Lightweight and miniaturized components are good. (This probably means surface mount where possible.) All components should be snug to the board. A lightweight component can be soldered by its leads to the board.

A heavier component could pull its leads out of the board. It should be tied to the board.

The crystal. I do not think it should not be rigidly mounted to the board. It has a mechanical element. Shock could ruin it. I picture that it should be mounted it on a foam standoff, 1/16 or 1/8 inch high. Use non-metallic line wrapped around it, and tie it to the board. Make the leads very thin, and slightly flexible if you can, so they do not transfer sudden acceleration to the crystal element.

How to test a board for shock? A paint mixer applies continuous shaking. A cheaper method is to bang its edge with a hammer. I have no idea what G-force this is equivalent to.
 
Hi,

Encapsulate the whole board in epoxy resin?
Did you consider to use a soft potting material?

Elastic materials like cured silicone or rubber may generate resonant frequencies. Therfore I tend to shock absorbing (mechanical power absorbing = damping) material like silicon gel.

Maybe worth some tests..

But 5000G is huge. I don´t want to feel it. ;-)



Klaus
 
The crystal. I do not think it should not be rigidly mounted to the board. It has a mechanical element. Shock could ruin it. I picture that it should be mounted it on a foam standoff, 1/16 or 1/8 inch high. Use non-metallic line wrapped around it, and tie it to the board. Make the leads very thin, and slightly flexible if you can, so they do not transfer sudden acceleration to the crystal element.

How to test a board for shock? A paint mixer applies continuous shaking. A cheaper method is to bang its edge with a hammer. I have no idea what G-force this is equivalent to.

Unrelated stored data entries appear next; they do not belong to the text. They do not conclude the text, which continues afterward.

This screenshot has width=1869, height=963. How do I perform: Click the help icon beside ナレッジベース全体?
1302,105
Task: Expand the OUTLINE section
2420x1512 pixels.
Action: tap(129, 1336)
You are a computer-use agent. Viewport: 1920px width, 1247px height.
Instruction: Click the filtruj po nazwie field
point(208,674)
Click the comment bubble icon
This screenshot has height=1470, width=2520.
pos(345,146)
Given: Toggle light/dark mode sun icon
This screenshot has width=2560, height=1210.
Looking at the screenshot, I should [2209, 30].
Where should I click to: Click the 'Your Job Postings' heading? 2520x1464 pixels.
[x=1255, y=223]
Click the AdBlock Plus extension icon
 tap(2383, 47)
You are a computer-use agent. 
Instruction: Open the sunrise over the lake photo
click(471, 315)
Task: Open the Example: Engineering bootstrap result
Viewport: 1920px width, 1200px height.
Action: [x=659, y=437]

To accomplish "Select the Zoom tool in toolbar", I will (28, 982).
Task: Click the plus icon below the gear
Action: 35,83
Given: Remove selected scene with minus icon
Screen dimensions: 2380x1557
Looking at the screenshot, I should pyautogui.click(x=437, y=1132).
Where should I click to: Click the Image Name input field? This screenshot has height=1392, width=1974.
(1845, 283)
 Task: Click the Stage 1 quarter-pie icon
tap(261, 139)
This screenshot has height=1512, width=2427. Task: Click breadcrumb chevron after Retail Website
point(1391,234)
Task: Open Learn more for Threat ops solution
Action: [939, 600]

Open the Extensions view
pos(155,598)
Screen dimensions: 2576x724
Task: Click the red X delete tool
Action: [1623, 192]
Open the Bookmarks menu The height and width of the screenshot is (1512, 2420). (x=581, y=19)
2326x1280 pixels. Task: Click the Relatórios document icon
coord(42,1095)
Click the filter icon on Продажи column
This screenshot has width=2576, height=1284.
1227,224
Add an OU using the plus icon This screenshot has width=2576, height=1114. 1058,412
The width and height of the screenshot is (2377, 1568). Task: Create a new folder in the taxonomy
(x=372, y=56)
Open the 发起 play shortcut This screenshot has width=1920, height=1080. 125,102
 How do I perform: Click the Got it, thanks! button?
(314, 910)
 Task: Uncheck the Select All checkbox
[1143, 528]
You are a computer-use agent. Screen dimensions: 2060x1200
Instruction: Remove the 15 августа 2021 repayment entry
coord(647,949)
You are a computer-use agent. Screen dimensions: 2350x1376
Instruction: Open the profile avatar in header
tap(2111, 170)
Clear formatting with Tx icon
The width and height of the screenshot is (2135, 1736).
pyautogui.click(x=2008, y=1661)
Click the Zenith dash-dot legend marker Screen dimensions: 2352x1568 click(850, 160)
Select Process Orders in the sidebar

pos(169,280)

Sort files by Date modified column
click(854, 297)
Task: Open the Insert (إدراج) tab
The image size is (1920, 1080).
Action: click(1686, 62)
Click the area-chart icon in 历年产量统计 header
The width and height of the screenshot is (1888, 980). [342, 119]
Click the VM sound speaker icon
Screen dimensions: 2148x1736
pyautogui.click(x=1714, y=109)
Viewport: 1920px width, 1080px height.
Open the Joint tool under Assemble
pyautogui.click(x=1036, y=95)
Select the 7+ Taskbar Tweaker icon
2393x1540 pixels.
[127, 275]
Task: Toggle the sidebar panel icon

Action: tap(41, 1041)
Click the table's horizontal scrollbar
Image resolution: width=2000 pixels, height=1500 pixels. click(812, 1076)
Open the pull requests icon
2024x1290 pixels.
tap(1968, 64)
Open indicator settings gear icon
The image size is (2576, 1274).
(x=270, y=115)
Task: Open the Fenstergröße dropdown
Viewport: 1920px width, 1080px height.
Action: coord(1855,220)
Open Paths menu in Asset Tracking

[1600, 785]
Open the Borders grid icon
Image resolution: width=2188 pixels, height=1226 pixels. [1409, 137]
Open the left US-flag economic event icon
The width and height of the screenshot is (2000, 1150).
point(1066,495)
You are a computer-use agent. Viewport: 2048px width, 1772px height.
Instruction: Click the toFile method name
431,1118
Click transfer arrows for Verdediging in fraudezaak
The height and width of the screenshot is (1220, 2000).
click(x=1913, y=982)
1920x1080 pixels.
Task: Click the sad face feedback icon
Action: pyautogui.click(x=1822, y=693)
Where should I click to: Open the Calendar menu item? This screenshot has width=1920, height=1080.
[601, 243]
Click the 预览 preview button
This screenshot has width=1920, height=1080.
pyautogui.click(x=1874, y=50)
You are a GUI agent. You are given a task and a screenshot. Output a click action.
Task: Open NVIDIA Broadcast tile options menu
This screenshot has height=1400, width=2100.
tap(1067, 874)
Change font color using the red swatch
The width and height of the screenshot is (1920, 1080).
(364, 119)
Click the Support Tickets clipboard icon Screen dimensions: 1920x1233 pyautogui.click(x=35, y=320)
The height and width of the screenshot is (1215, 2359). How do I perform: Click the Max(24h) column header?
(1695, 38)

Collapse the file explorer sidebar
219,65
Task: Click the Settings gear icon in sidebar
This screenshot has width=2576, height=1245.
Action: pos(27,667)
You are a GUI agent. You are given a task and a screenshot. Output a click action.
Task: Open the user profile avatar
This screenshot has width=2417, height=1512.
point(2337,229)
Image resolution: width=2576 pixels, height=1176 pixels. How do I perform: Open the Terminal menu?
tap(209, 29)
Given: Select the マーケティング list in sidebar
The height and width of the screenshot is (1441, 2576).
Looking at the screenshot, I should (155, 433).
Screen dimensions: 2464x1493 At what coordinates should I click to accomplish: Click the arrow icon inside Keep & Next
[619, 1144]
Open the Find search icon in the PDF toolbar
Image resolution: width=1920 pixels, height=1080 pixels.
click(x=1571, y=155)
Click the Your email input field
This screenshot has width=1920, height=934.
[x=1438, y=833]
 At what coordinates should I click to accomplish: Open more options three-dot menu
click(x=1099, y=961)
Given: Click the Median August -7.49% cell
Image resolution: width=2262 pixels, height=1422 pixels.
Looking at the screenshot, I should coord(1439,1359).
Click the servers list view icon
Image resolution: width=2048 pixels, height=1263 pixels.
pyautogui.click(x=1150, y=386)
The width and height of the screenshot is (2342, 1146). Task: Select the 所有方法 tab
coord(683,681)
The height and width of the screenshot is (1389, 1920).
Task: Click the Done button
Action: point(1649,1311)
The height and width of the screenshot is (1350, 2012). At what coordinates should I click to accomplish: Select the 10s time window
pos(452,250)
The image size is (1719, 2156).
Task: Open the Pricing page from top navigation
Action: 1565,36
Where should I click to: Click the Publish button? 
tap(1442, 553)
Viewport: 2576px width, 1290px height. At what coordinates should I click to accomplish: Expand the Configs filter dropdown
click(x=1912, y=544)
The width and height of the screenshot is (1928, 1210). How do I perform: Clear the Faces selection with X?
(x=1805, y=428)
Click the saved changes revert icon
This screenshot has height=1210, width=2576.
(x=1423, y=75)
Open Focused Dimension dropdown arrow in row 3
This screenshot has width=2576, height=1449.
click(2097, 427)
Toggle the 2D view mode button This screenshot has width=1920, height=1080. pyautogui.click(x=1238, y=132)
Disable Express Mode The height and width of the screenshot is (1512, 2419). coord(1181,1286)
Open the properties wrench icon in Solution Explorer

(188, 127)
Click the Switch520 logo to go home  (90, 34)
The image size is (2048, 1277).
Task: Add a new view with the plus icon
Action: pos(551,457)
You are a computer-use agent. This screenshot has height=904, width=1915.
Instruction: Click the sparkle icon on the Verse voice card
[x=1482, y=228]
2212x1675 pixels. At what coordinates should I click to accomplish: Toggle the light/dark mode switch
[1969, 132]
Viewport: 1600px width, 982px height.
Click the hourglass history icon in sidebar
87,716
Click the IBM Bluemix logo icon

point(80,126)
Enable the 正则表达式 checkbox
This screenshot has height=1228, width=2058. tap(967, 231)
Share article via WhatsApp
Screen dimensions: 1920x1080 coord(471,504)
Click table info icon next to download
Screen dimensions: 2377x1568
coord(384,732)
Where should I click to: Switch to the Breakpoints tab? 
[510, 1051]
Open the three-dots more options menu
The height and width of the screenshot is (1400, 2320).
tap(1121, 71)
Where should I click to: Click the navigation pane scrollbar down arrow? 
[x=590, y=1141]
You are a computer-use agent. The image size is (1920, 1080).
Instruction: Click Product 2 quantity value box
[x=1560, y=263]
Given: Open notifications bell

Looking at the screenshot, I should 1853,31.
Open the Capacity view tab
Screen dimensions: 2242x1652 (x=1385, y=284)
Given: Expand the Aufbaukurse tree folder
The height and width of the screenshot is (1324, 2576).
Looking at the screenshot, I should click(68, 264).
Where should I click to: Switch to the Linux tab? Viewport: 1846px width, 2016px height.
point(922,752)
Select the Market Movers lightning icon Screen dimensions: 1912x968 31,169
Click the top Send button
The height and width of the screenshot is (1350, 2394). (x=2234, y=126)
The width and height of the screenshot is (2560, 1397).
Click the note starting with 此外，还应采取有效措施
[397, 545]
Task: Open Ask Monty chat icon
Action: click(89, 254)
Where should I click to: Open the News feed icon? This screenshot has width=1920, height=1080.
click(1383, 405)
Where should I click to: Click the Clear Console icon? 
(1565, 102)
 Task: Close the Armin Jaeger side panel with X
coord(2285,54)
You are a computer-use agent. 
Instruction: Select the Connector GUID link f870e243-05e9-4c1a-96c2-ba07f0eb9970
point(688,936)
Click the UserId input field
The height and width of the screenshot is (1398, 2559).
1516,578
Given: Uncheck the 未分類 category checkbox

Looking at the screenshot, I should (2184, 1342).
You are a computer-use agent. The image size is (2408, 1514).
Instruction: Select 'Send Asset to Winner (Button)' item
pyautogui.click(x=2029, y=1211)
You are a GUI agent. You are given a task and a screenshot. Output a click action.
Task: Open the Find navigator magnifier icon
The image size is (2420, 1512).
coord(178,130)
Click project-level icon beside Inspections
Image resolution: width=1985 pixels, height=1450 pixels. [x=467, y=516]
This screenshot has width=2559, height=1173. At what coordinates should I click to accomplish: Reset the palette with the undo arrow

I have changed crystal with rc osc and it's ok. the board is smd and main problem is with acc meter chip that is in QFN package.
I have 8 board for test in real condition, i had 4 test untill now, 2 of them with epoxy resin and 2others with silicon glue, in first test resin broked and caused board damage, in glue version board was ok but QFN chip and smd capacitore faile! maybe foam is better!!
it's 2 side smd board.
Here we don't have continues shock, it's only one sock of explosion to throw and it's about 5000 G! just primary shock that is so big!
thanks for your answer :)
 

It sounds like the larger components are breaking because of PCB board flexing on impact. Possibly solder on board stiffeners in the problem area and give the board a controlled place to flex.